# What is needed
The records follow. Transcribe only the lines from the line containing "This screenshot has width=648, height=648." through the end, both ends included, and leave out the pictures.

# Excerpted records
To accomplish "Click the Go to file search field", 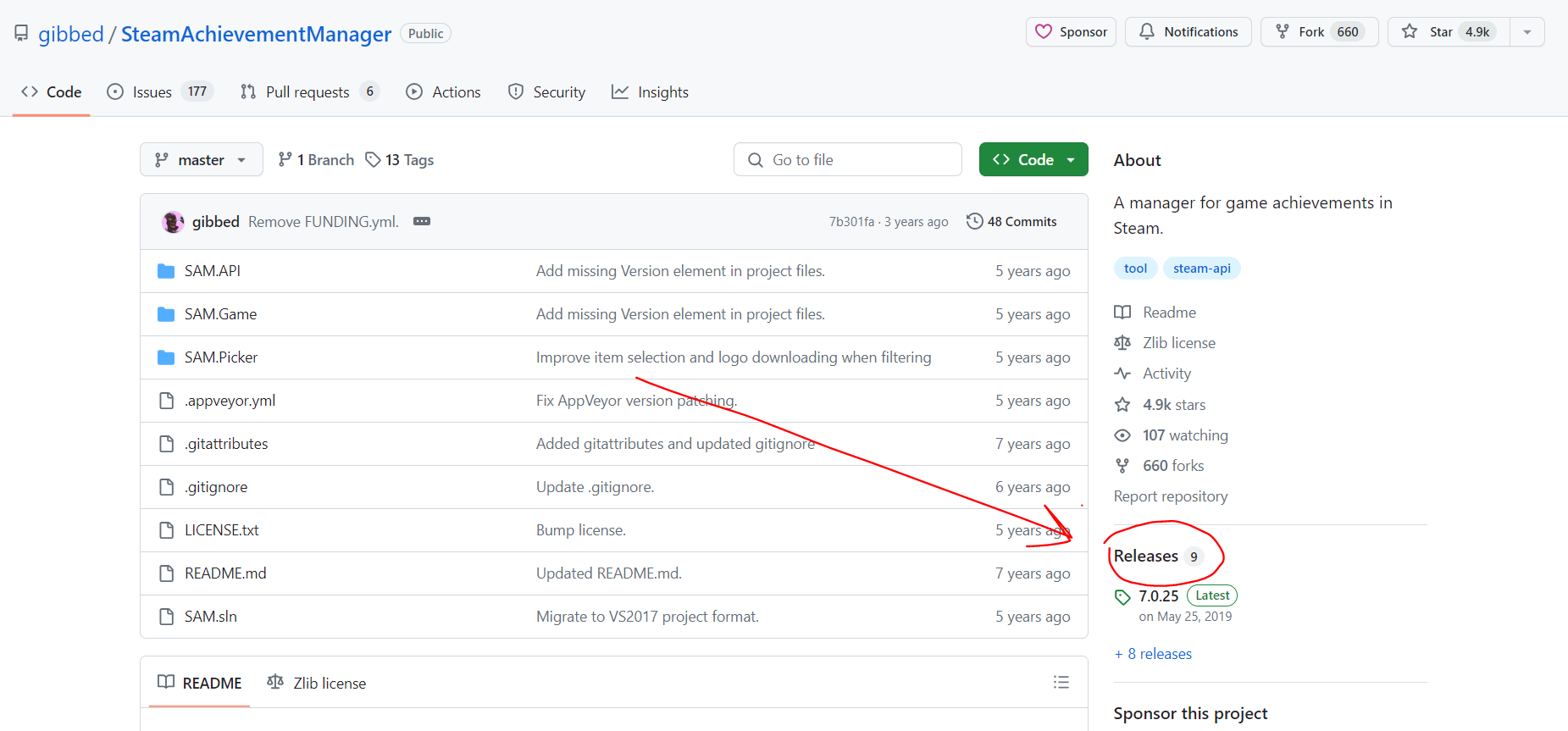I will click(x=847, y=160).
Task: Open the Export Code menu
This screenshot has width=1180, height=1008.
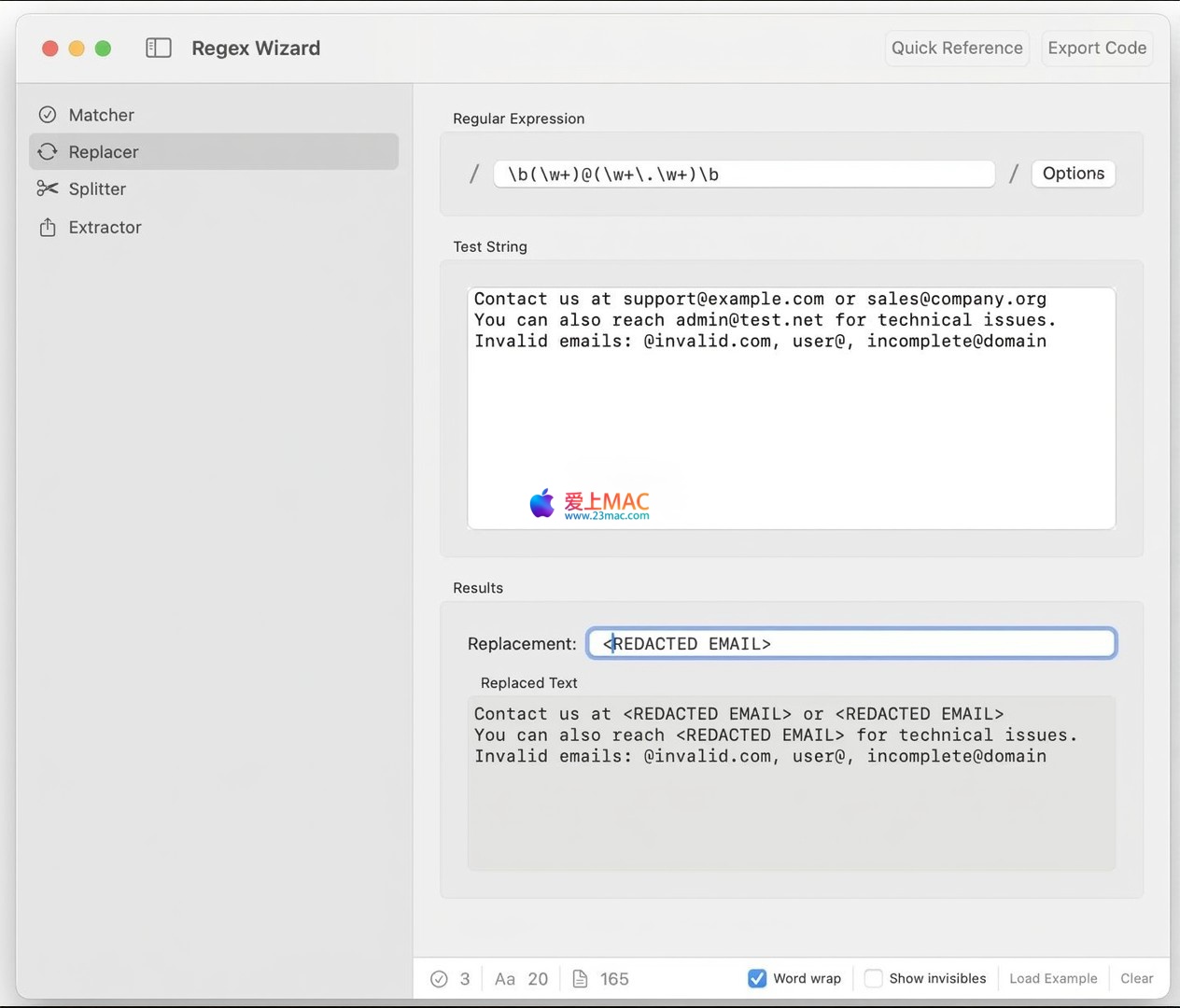Action: tap(1096, 48)

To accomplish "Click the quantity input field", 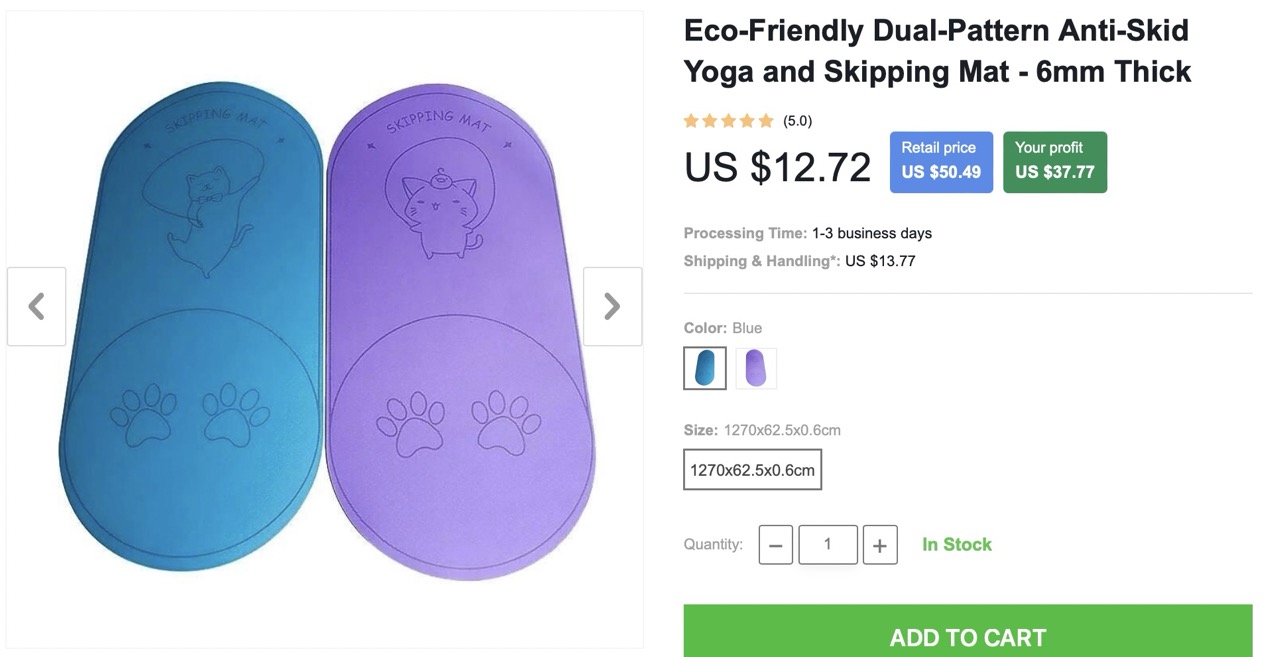I will pos(827,545).
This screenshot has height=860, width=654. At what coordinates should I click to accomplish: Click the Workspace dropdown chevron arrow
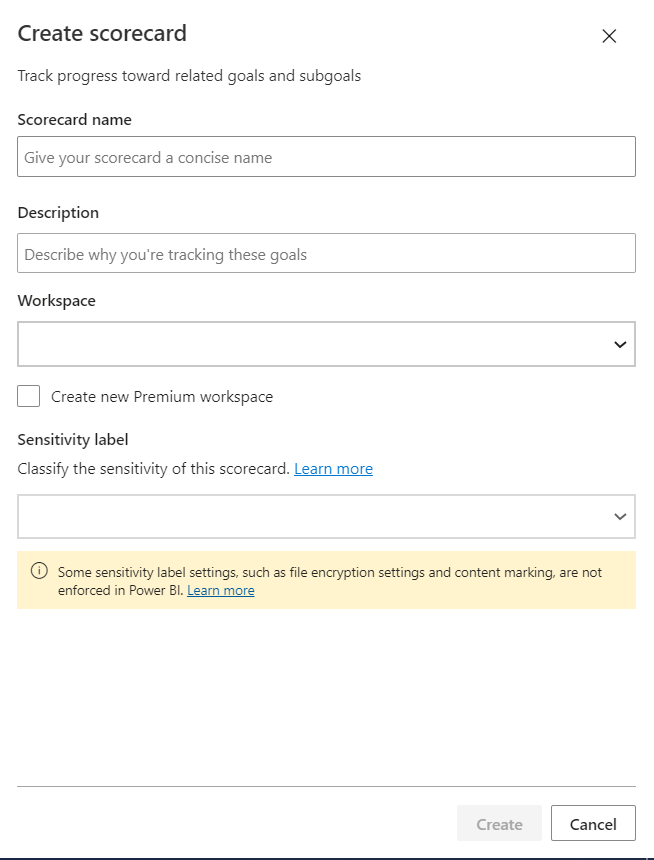(620, 344)
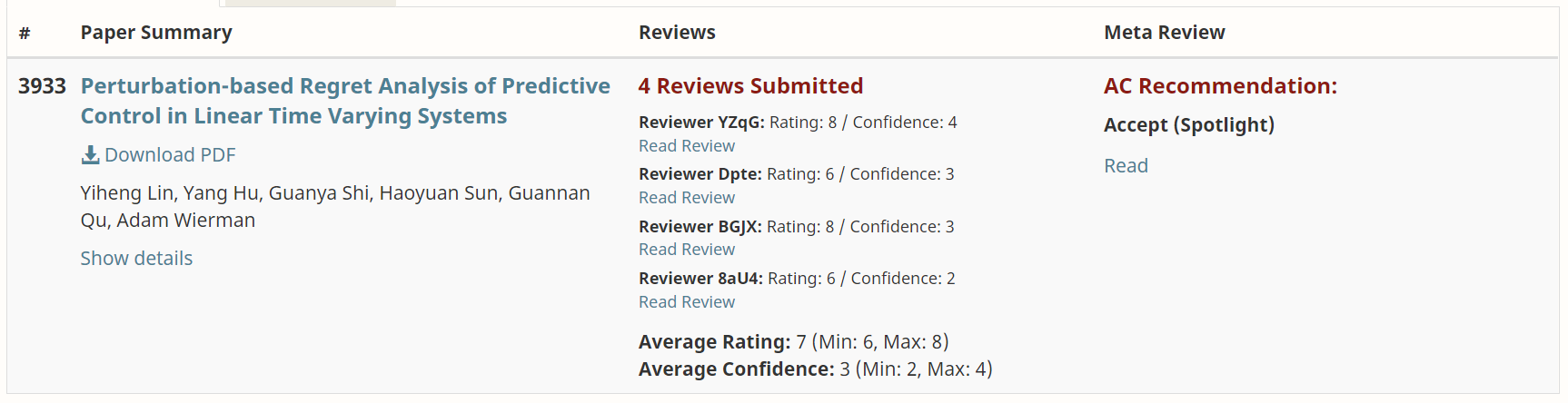Viewport: 1568px width, 403px height.
Task: Read Review submitted by Reviewer 8aU4
Action: [687, 302]
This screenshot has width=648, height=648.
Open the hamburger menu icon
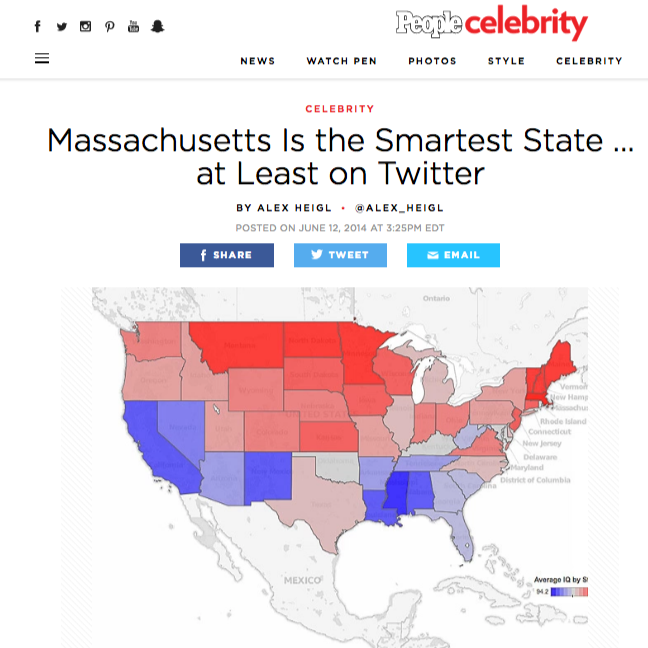(x=42, y=59)
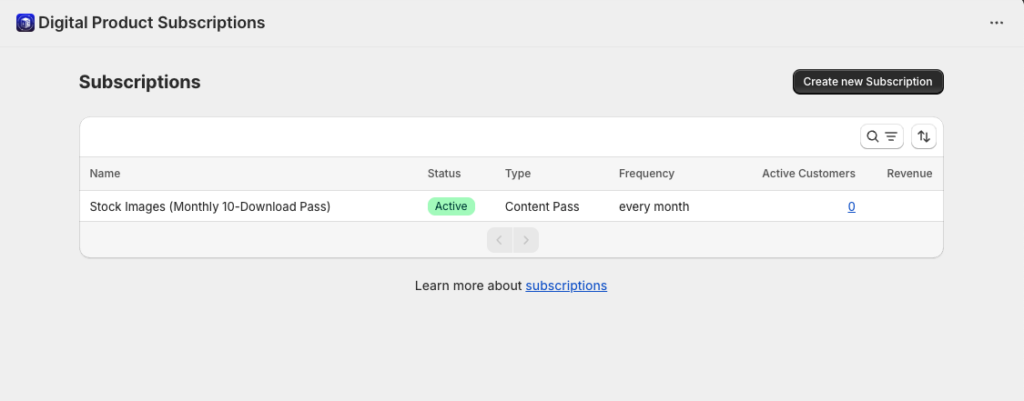Open active customers count link 0
Screen dimensions: 1024x401
point(852,206)
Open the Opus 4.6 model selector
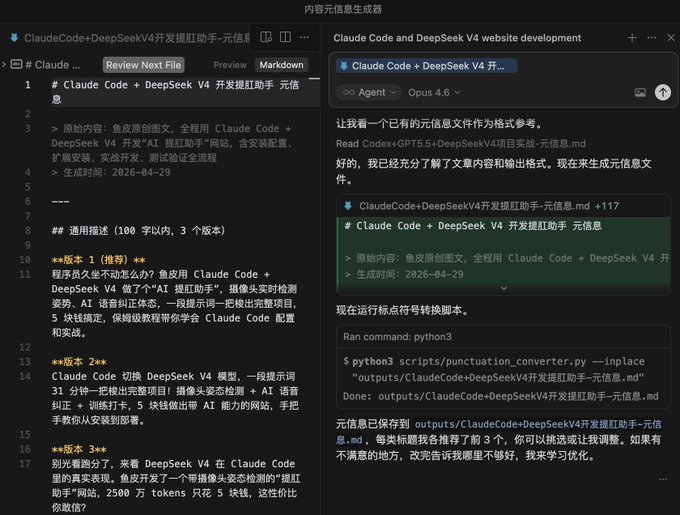 click(434, 92)
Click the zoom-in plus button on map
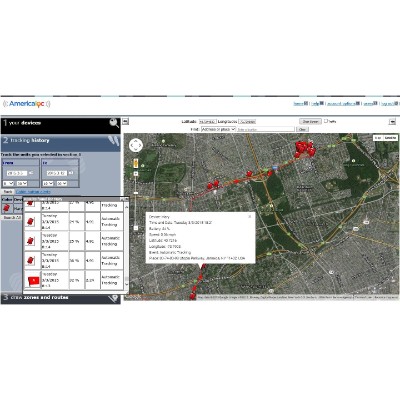Screen dimensions: 400x400 (136, 174)
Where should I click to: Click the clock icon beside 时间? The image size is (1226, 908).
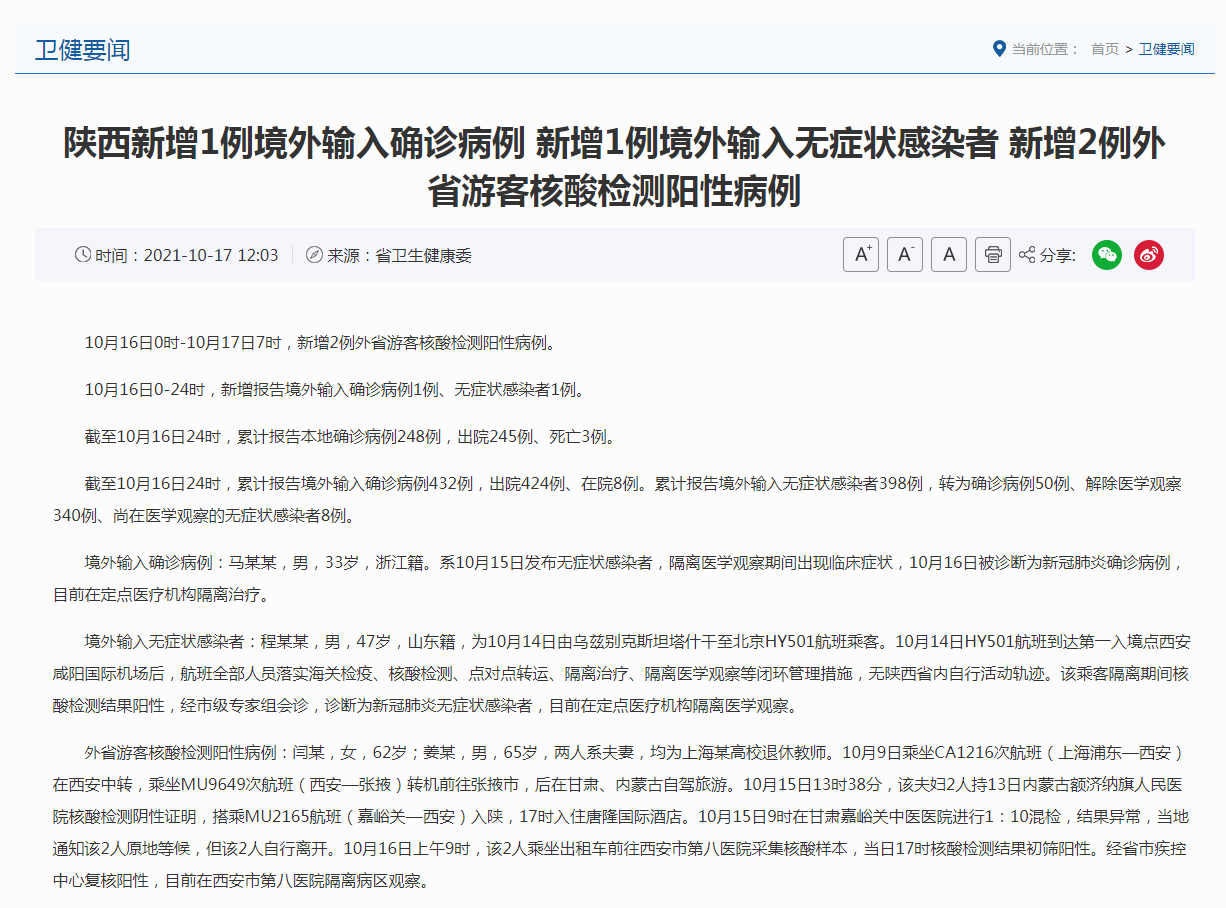(x=83, y=255)
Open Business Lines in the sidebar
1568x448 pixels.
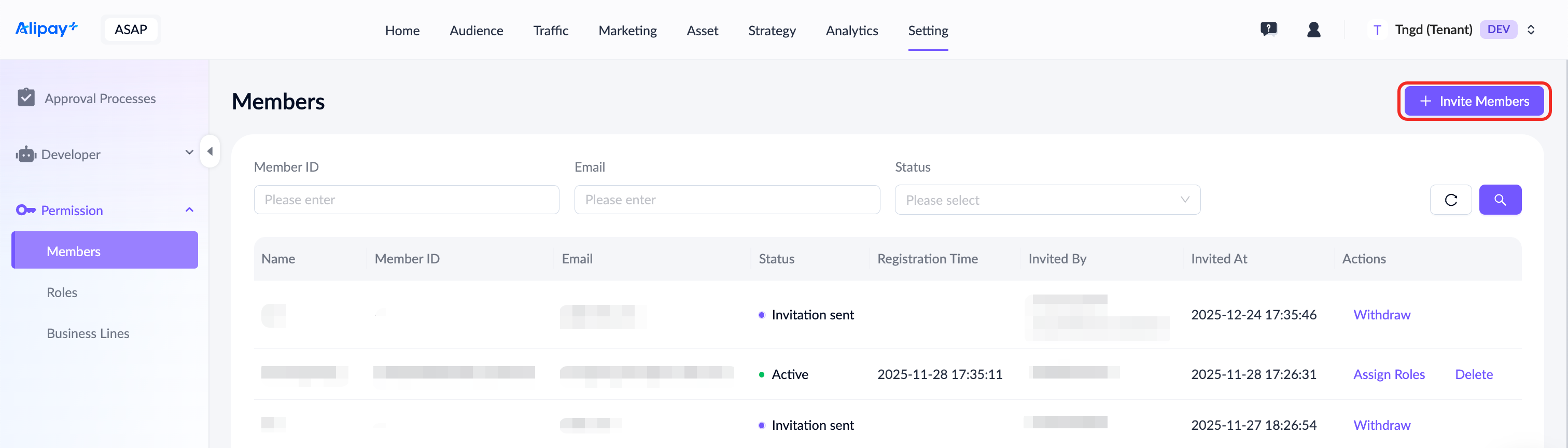[88, 333]
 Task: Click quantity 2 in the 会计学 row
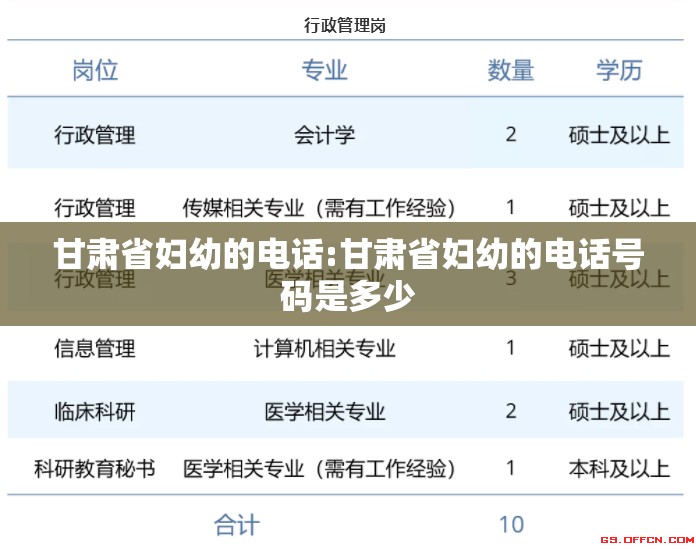point(511,134)
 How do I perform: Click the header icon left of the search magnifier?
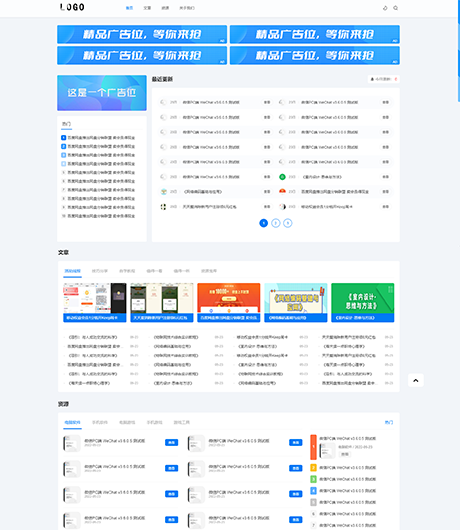click(385, 8)
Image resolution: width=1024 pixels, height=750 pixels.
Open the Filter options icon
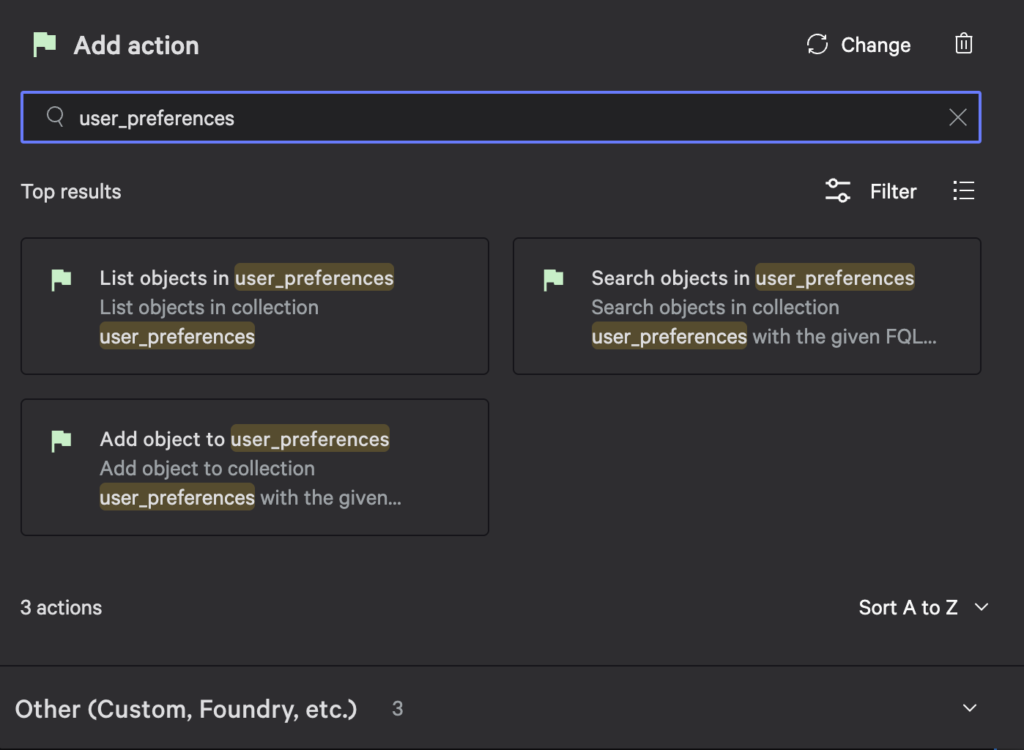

# Exercise result
This screenshot has width=648, height=648.
Open the hamburger menu icon
(x=42, y=59)
Open active customers count link 0
Screen dimensions: 1024x401
point(852,206)
Open the Opus 4.6 model selector
 click(434, 92)
Click the zoom-in plus button on map
Screen dimensions: 400x400 (136, 174)
Where should I click to: Click the clock icon beside 时间? The image size is (1226, 908).
(x=83, y=255)
Open Business Lines in the sidebar
1568x448 pixels.
[88, 333]
 Task: Click quantity 2 in the 会计学 row
point(511,134)
 How do I perform: Click the header icon left of the search magnifier?
click(385, 8)
Image resolution: width=1024 pixels, height=750 pixels.
Open the Filter options icon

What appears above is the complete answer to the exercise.